I am trying to fetch data from Last.fm, and write these data to a CSV file. I have a.csv, and based on each line of this a.csv, I fetch additional data from Last.fm, then save them to b.csv. So as a result, a.csv and b.csv are of the same size.
a.csv is a large text file with about 8 million data lines, so I am trying to run multiple processes that each process about 250,000 lines.
I tried with the python multiprocessing module, and I also tried running multiple terminals. The problem is that most of the time (about 9 out of 10 or more), the processes randomly stop writing to each CSV file.

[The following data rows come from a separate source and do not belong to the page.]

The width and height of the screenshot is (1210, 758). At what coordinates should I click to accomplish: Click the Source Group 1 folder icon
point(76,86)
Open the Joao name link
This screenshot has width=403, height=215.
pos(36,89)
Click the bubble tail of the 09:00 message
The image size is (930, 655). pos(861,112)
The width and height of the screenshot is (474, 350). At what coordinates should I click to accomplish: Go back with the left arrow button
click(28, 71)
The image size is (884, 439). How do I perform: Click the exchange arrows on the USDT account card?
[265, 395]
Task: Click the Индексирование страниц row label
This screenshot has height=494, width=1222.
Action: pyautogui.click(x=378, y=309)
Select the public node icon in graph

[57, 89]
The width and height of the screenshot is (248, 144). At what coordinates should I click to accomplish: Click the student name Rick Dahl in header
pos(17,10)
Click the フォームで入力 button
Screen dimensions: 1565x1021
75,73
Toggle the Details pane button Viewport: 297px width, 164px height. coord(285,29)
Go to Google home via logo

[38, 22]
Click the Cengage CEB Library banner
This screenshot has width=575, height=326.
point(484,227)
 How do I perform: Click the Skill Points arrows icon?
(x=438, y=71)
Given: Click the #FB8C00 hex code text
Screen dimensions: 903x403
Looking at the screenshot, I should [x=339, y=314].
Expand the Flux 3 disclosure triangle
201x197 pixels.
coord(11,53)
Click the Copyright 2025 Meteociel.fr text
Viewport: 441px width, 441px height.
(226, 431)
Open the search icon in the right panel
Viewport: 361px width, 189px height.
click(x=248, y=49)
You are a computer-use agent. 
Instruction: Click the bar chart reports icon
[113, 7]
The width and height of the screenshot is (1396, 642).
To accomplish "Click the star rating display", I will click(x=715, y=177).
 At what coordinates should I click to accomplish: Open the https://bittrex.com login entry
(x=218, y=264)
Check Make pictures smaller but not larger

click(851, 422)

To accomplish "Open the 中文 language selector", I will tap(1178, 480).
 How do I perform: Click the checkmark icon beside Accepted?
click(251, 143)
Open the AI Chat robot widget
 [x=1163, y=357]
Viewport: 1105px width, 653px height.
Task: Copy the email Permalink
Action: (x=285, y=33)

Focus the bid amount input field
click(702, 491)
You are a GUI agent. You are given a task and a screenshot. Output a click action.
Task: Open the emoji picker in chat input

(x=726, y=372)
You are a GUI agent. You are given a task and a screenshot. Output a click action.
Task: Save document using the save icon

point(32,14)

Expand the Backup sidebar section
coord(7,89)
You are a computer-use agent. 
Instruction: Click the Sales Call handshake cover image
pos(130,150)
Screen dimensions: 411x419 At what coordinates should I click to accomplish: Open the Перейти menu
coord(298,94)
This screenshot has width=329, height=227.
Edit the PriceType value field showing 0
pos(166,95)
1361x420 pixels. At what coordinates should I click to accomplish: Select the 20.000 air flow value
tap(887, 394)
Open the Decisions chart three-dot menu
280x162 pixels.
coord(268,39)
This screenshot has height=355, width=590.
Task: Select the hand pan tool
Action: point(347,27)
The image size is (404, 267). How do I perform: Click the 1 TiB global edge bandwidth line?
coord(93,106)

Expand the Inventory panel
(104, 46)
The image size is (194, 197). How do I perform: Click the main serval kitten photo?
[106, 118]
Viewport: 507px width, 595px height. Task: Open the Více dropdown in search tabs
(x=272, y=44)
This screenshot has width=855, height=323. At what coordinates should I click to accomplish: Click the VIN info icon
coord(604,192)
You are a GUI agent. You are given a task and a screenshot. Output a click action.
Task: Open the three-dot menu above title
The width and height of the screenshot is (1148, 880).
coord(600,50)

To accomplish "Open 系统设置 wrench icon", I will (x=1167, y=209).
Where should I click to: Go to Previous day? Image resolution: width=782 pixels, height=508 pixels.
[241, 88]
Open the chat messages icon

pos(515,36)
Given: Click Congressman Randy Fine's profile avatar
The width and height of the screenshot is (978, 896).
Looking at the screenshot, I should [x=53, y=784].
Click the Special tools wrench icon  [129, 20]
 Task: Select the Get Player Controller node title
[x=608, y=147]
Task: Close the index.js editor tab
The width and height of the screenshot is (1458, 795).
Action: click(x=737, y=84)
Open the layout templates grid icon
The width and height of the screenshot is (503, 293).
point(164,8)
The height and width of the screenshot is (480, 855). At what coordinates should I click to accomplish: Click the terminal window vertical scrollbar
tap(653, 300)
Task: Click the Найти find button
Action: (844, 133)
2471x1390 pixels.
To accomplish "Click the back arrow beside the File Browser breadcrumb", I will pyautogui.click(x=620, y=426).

For example, I start running 4 processes, and they will normally start writing to separate CSV files. Then when random time passes, few of the CSV files won't be modified anymore. Sometimes one of the CSV will stop right after (a few minutes or so) I start running the process, and other csvs also stop after a few hours, or a few decimal hours. These patterns are totally random, and very rarely, all the processes will finish successfully, which is why I cannot figure out the reason they keep stopping. I tried on other computers and there is no difference, so the problem doesn't seem computing resource-dependent.
Also, even though the CSV files stop being modified, the process is still running, as I made the code print its progress to the terminal every 1000 data lines.
Following is the overall structure of my code (I just wrote the codes that I thought is indispensable to understand the program, in abstracted form):
f_reader = csv.reader(f, delimeter=',')
# (same for other csv files needed ..)
for line in a.csv:
if 1000 data lines are processed:
print('1000 tracks processed')
url = Lastfm API root url + selective data in line
req = urllib2.Request(url)
response = urllib2.urlopen(req) # fetch data from Last.fm and save result to req
info = etree.fromstring(response.read())
temp1 = info.find('data1').text.encode('utf-8')
temp2 = info.find('data2').text.encode('utf-8')
temp = [temp1, temp2]
for column in temp:
f.write('%s;' % column)
f.write('\n')
f.close()
Can anyone help?